─── Records supplied ───
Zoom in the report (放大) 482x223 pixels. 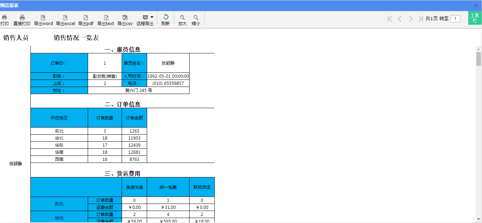182,20
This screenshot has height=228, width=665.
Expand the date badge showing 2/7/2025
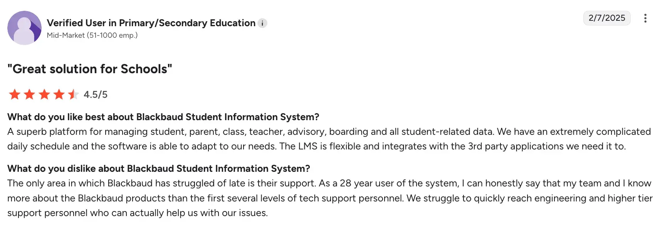click(x=607, y=18)
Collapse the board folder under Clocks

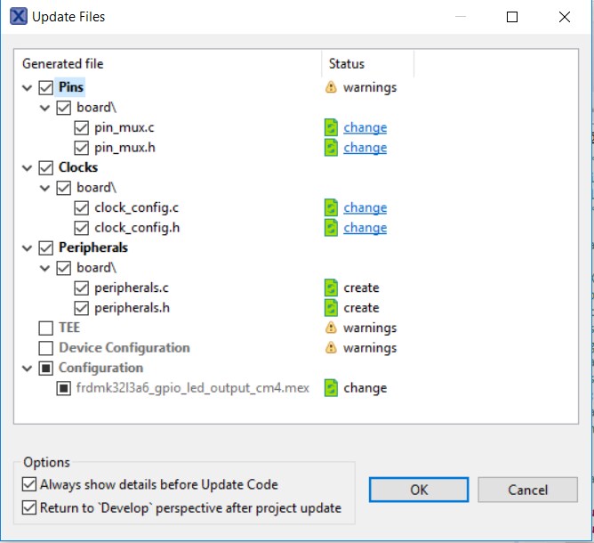pyautogui.click(x=44, y=188)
───
• _Exercise requirements_
Pictures are to be left out; otherwise, copy exactly each line from the one containing "Expand the date badge showing 2/7/2025" through the last line of the listing.

• _Response to the task_
Expand the date badge showing 2/7/2025
click(x=607, y=18)
Collapse the board folder under Clocks

pyautogui.click(x=44, y=188)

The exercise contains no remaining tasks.